§ Задание 1
Перепишите часть фрагмента текста: начните со слов «Тут я не выдержал: Это» и закончите словами «и продолжил чтение.», заменив «скороговоркой» на «торопливо».

§ Фрагмент текста
::::

Это он о той книге говорит! О кубическом куске горящей дымящейся совести! с испугом подумал я. И, конечно, промолчал.
И второй раз, уже много лет спустя.
Он читал мне по рукописи свою (так и не оконченную) «Повесть». Она была напечатана Вяч. Полонским в «Новом мире» и потом в книге «Воздушные пути»; вышла и отдельным изданием. Уже одно то, что вещь не имела заглавия, меня насторожило. Повесть как таковая, иначе: книга. Он дошел уже до места о проститутке Сашке: «Наконец, всех позднее и в страшных попыхах, точно спрашивая у стоящих, не видали ли вагонов, не пробегали ль, задом-задом поспешает черный потный паровоз. Вот шлагбаум подымается, улица разбегается прямой стрелою, вот сейчас, с двух сторон, врезаясь друг в друга, двинутся возы и человеческие расчеты. И тут на середку мостовой теплым желудком чудища, травяным, трижды скрученным мешком, брякается паровозный дым, тот самый, может статься, ливер, которым питается окраинная беднота. И Сашка путается и поглядывает, как страшен он средь чайных и колониальных товаров, с продажею сигар и табаку, и кровельного железа, и {-25-} городовых, а про ее глаза и пятки где-то тем временем пишут «Детство женщины». На мостовой пахнет овсом, и она, до головной просто-таки боли, припечатана солнцем по конской моче. И вот, не миновав-таки просту ды, которой так боялась, потеряв глаза и пятки, и нос, и разум, перед тем как слечь в больницу, а то и в могилу, забегает она на минутку за книжкой, в которой, говорили, про это все прописано, ну просто-таки про все, про все, и вот, видно, правда: дурой жила, дурой и помирать. Ей и на тротуар нельзя, отрядом по мостовой ведут, а ей, вишь, что приспичило. Сбрехнули, а она, дура, и подхвати, просто смешно! Про другую это все: и фамилия не русская, и город другой. Вот городовой при книжке холщовой с тесемкою, там и она, в ней и читай. Ну и (мгновенный нажим похабной собачки) та-тра-тра, та-та-та, конец один. И городовые смотрят ласковей».
Тут я не выдержал: Это вы про ту книжку, про кубический кусок горящей совести?
Он вынужденно и скороговоркой: Да, да, да! Верно. Погодите! и продолжил чтение.

::::

§ Исходные данные
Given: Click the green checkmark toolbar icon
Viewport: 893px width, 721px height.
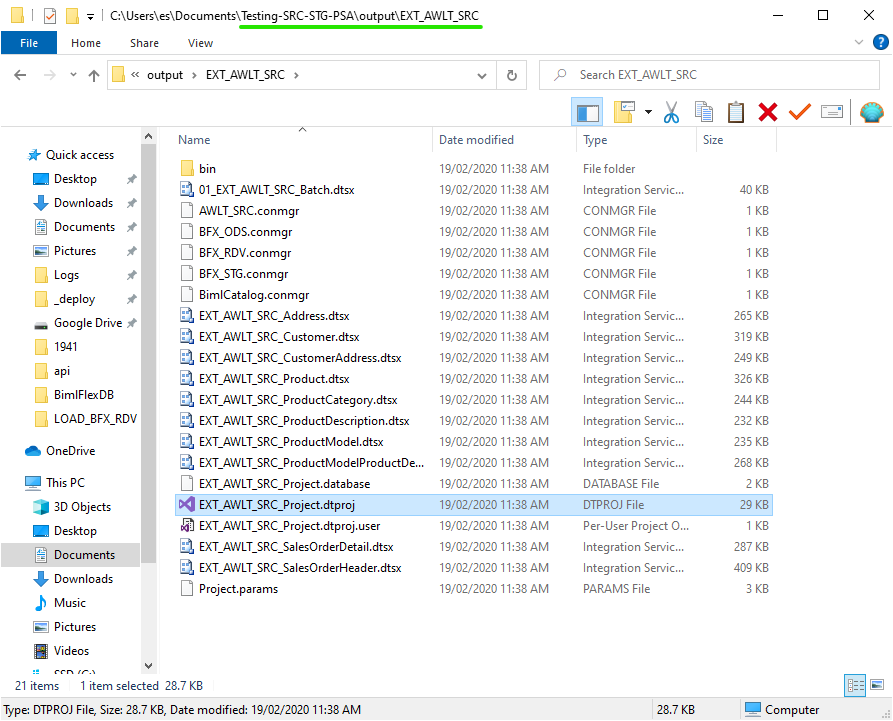Looking at the screenshot, I should (x=799, y=112).
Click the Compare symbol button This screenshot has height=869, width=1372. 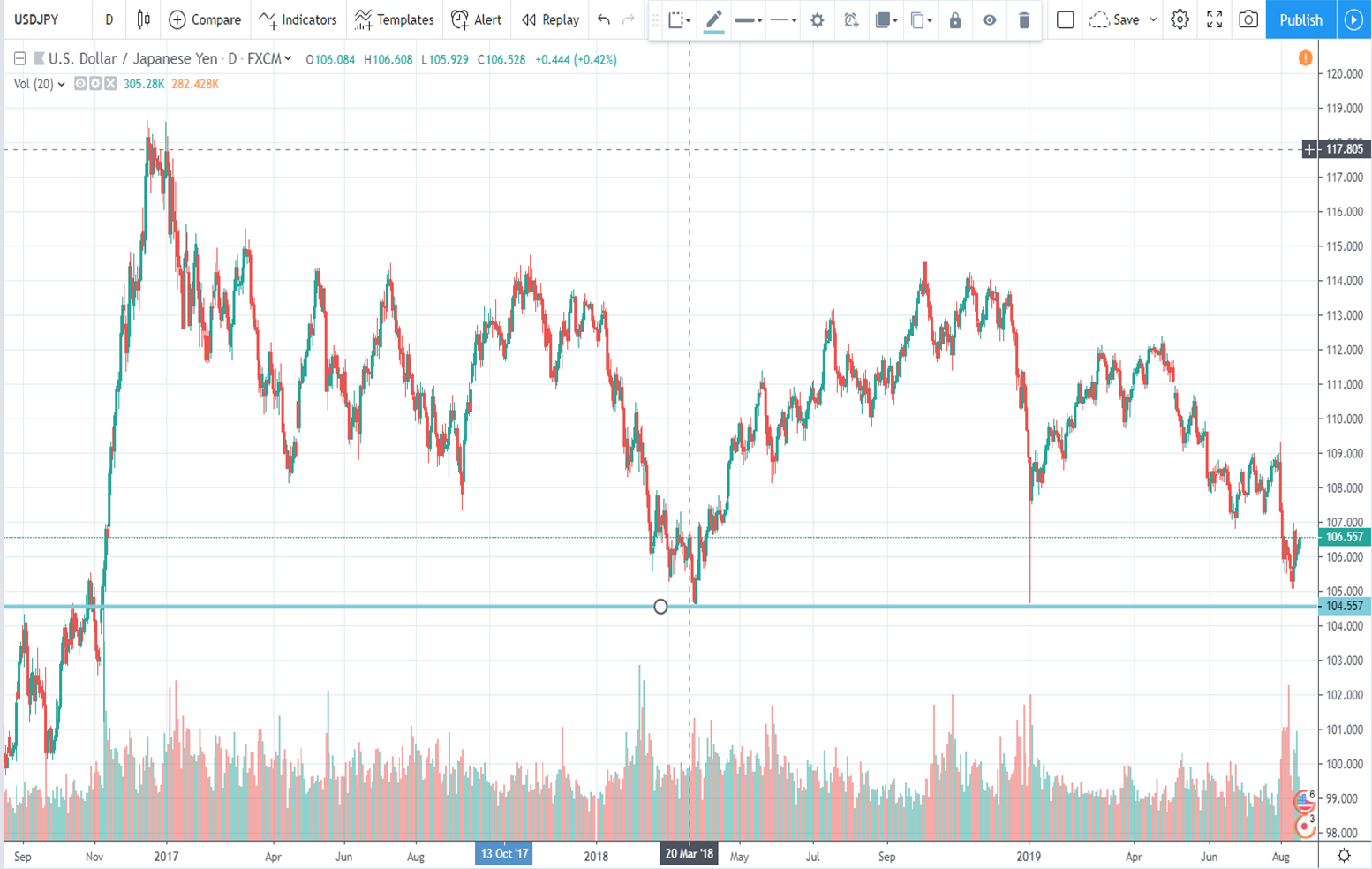(x=205, y=19)
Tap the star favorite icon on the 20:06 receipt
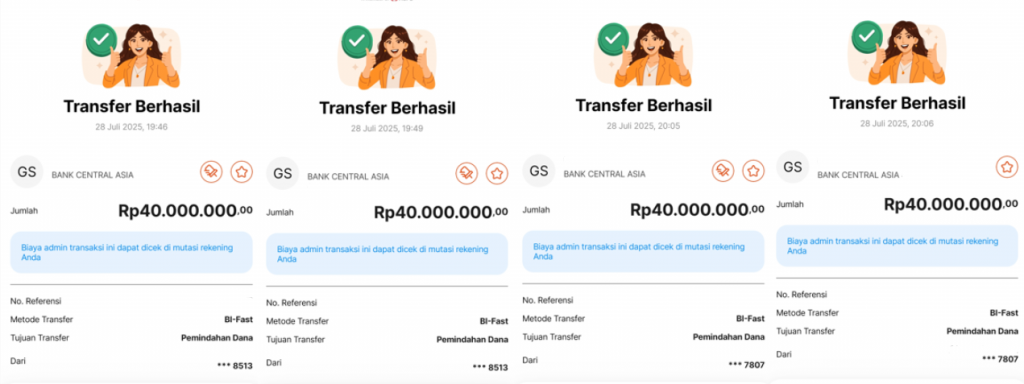 point(1007,167)
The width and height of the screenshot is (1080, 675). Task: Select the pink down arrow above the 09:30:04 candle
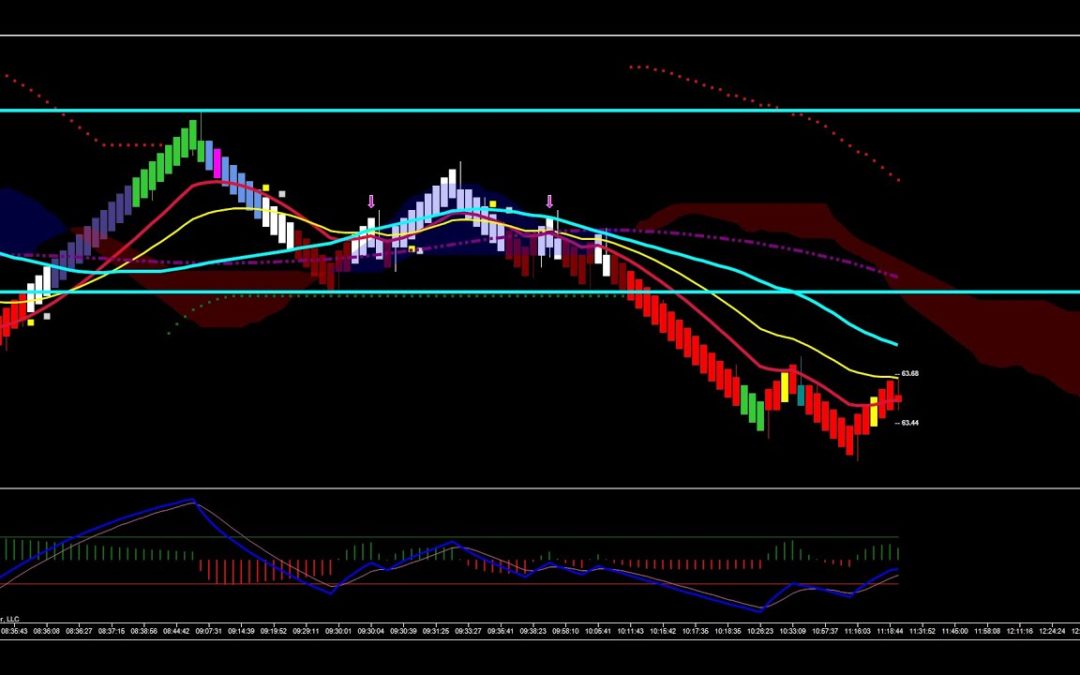(371, 202)
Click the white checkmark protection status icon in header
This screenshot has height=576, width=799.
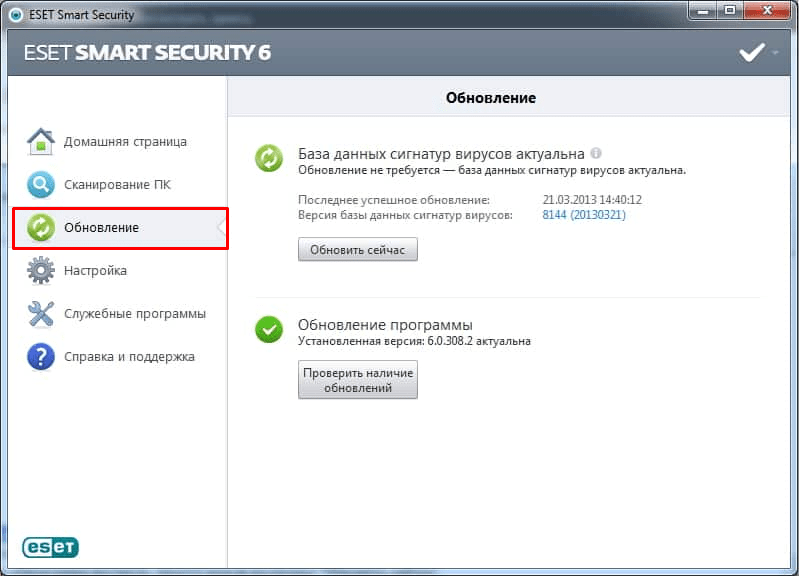coord(751,52)
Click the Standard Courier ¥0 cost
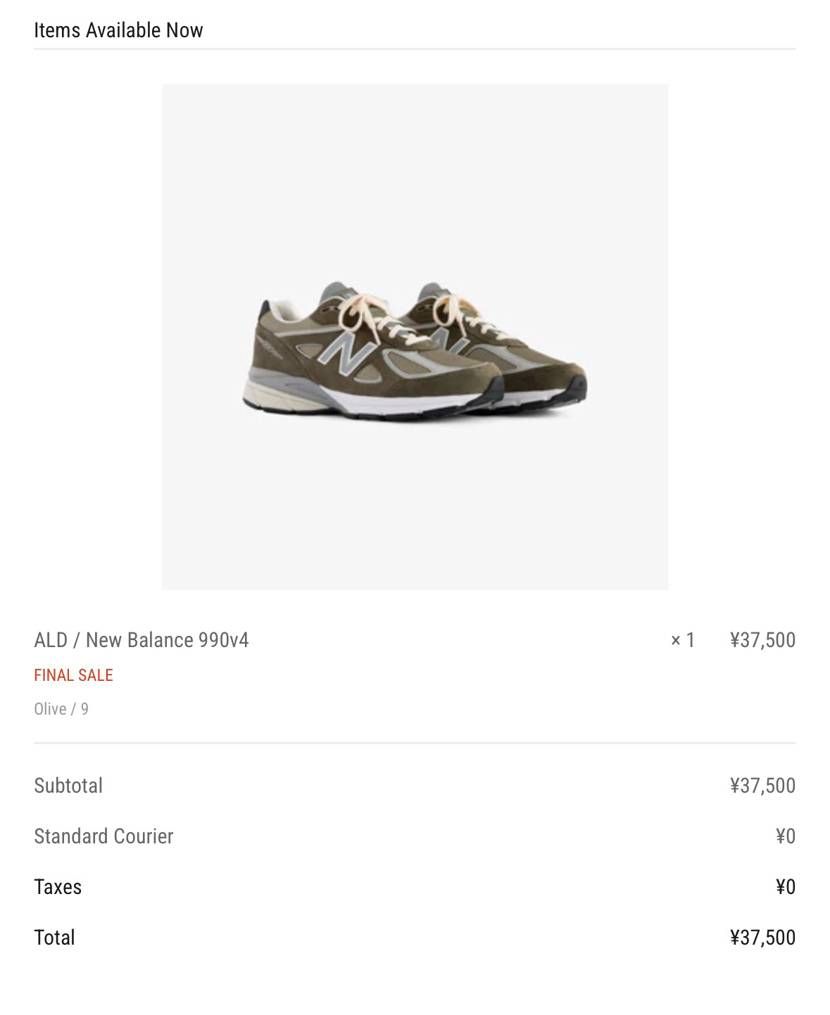 pos(785,836)
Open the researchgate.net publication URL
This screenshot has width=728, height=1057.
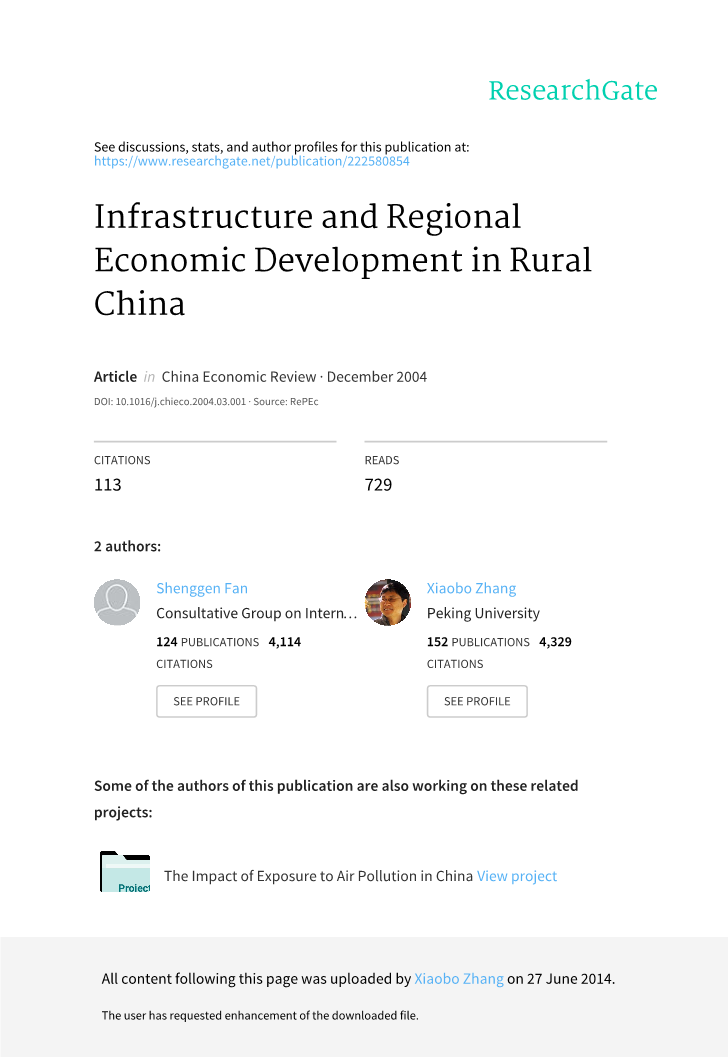point(251,161)
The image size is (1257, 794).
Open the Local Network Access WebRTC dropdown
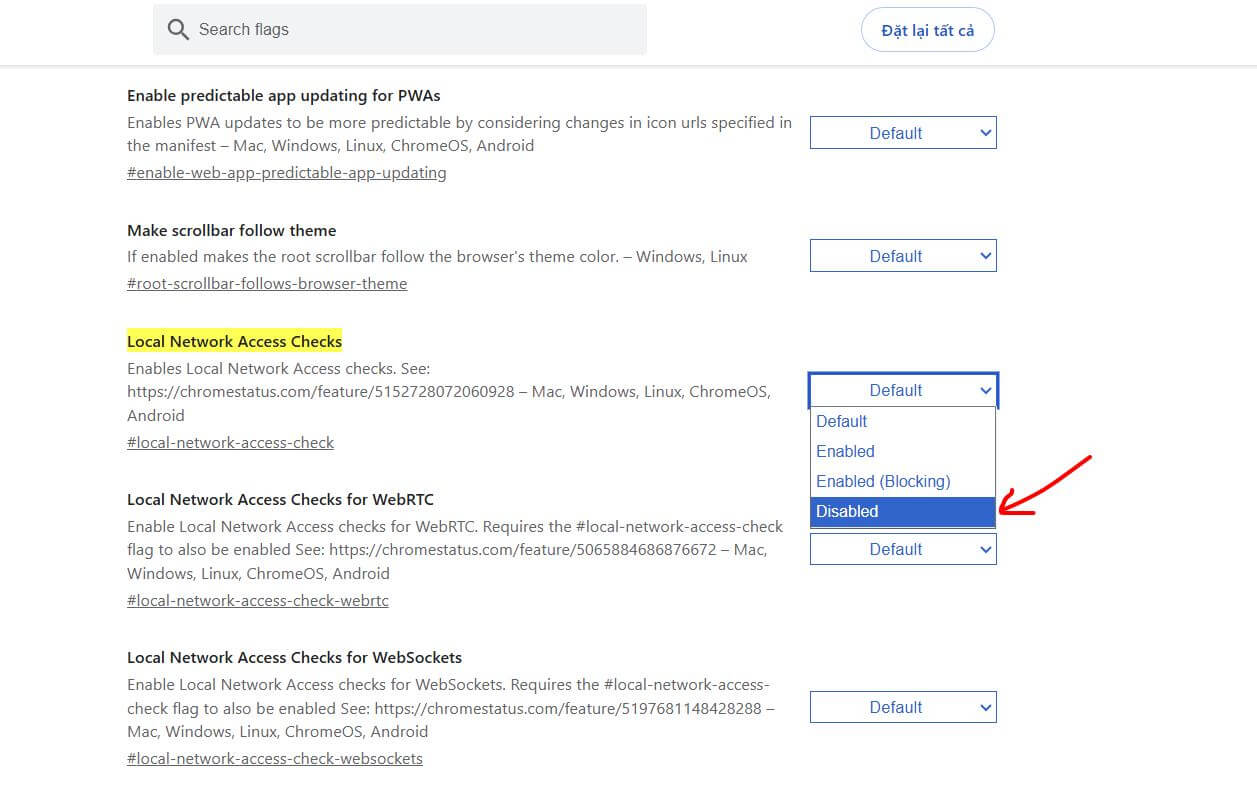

::::

§ Задание 2
Выведите в виде JSON-списка строки записей, начиная со строки, которая содержит «The image size is (1257, 794).», и до конца записей включительно; каждой строке должна соответствовать одна строка списка, пустые строки пропустите, изображения не включайте.

§ Решение 1
Тут я не выдержал: Это вы про ту книжку, про кубический кусок горящей совести?
Он вынужденно и торопливо: Да, да, да! Верно. Погодите! и продолжил чтение.

§ Решение 2
[
  "The image size is (1257, 794).",
  "Open the Local Network Access WebRTC dropdown"
]